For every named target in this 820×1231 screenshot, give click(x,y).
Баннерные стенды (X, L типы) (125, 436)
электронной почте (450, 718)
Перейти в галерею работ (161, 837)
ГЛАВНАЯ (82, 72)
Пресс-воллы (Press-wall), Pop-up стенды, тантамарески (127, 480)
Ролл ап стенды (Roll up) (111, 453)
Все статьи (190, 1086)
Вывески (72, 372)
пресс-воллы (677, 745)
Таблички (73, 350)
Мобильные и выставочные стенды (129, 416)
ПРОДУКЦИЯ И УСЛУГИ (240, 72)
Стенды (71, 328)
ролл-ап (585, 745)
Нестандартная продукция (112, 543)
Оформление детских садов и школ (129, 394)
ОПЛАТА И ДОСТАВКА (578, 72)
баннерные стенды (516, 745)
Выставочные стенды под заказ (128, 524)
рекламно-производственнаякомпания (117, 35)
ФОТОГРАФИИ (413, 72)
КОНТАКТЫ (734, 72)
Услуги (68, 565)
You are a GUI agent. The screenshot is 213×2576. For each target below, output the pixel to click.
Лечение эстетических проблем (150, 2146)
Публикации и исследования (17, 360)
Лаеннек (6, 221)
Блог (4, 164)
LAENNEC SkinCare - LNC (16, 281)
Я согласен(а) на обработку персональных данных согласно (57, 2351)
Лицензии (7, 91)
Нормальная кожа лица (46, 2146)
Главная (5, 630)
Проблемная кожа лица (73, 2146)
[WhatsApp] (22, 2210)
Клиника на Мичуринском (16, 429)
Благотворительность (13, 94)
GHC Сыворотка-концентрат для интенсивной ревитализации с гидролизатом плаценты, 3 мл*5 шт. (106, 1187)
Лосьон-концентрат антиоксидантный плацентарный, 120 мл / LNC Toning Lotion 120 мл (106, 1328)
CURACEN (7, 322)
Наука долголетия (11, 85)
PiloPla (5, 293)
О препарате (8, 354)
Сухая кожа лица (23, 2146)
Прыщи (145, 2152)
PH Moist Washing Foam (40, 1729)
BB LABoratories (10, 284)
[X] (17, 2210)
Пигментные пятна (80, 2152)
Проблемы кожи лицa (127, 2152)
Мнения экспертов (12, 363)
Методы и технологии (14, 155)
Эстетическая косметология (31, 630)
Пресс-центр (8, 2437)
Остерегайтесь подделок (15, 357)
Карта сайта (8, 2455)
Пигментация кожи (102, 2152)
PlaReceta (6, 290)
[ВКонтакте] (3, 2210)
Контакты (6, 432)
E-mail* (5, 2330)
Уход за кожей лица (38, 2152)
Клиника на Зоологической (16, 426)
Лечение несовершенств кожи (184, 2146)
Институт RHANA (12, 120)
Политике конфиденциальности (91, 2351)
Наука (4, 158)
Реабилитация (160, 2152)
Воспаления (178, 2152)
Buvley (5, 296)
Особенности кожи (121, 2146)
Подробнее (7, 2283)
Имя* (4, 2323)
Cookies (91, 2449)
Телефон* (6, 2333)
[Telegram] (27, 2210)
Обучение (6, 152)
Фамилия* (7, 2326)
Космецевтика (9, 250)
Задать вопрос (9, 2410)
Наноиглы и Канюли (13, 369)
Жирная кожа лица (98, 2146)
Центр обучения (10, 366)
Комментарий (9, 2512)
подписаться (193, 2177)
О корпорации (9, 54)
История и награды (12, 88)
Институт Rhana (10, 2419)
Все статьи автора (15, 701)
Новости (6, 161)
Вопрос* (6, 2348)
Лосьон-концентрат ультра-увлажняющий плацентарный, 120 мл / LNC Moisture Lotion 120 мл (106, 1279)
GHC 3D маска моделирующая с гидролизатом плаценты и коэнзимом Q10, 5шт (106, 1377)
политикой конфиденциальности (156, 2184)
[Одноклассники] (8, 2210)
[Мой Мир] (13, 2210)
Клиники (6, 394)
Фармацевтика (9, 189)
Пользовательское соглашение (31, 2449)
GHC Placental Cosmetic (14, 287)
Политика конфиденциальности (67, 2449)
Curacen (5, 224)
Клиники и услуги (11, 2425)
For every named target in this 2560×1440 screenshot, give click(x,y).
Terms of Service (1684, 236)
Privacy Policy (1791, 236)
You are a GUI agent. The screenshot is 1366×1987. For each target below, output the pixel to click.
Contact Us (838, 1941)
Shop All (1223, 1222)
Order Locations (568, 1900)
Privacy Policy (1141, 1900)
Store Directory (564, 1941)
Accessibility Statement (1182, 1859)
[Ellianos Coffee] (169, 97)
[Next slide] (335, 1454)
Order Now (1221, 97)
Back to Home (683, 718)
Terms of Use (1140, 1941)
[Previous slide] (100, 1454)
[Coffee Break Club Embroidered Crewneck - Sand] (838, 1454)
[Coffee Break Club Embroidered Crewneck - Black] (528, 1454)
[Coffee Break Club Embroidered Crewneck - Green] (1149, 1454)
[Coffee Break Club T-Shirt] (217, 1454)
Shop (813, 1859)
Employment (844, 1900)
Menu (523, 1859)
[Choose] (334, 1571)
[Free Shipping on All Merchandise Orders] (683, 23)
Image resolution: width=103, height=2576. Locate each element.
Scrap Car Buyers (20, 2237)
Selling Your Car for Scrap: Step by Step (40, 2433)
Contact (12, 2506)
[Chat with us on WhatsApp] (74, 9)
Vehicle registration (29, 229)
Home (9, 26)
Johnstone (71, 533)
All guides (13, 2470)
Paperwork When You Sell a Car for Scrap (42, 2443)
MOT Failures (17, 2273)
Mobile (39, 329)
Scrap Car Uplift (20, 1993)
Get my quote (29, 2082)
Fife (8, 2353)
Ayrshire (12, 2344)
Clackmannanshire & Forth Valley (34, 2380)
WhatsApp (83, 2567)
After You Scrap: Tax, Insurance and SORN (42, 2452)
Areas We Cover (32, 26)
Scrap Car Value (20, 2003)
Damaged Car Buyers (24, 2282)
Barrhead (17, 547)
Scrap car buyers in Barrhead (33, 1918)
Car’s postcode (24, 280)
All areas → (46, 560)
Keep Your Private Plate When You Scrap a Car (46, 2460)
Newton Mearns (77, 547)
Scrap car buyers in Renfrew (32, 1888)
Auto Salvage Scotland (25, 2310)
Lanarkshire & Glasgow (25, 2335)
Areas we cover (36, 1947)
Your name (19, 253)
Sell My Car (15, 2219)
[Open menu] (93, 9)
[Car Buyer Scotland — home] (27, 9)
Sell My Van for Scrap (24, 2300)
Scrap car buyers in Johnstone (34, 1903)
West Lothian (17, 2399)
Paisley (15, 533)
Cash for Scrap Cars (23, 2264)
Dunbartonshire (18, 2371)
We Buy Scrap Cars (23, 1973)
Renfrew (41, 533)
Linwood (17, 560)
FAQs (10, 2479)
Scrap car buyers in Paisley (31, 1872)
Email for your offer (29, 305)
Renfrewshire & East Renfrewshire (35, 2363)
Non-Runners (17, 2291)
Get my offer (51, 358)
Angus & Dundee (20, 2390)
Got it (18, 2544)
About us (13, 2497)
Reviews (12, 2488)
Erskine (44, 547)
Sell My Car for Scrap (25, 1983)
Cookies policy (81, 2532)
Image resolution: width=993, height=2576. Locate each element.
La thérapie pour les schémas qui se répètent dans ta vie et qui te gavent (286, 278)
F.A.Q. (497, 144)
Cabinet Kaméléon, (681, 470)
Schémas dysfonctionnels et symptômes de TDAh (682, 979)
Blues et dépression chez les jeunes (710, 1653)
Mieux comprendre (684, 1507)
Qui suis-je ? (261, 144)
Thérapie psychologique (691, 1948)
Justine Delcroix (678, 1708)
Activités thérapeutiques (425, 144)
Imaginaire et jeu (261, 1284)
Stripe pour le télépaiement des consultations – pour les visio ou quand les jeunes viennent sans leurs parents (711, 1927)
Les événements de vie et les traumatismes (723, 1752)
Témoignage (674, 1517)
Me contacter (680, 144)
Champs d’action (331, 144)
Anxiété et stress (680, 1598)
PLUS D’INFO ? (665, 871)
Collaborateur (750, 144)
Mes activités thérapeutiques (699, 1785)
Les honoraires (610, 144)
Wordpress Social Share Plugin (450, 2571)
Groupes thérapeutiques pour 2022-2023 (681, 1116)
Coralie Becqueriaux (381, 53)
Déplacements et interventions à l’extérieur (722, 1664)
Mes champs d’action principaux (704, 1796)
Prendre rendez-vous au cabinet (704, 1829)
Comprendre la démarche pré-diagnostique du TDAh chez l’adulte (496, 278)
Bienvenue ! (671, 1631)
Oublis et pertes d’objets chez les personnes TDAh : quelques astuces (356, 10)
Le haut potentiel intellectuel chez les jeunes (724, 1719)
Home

═══

> _Activity_
With the line holding "About us (13, 2497)" as the first and the line holding "Stripe pour le" as the last, please transcribe exactly the lines of the material above in that range and nothing else.

> _Exercise answer_
About us (13, 2497)
Reviews (12, 2488)
Erskine (44, 547)
Sell My Car for Scrap (25, 1983)
Cookies policy (81, 2532)
Image resolution: width=993, height=2576. Locate each element.
La thérapie pour les schémas qui se répètent dans ta vie et qui te gavent (286, 278)
F.A.Q. (497, 144)
Cabinet Kaméléon, (681, 470)
Schémas dysfonctionnels et symptômes de TDAh (682, 979)
Blues et dépression chez les jeunes (710, 1653)
Mieux comprendre (684, 1507)
Qui suis-je ? (261, 144)
Thérapie psychologique (691, 1948)
Justine Delcroix (678, 1708)
Activités thérapeutiques (425, 144)
Imaginaire et jeu (261, 1284)
Stripe pour le télépaiement des consultations – pour les visio ou quand les jeunes viennent sans leurs parents (711, 1927)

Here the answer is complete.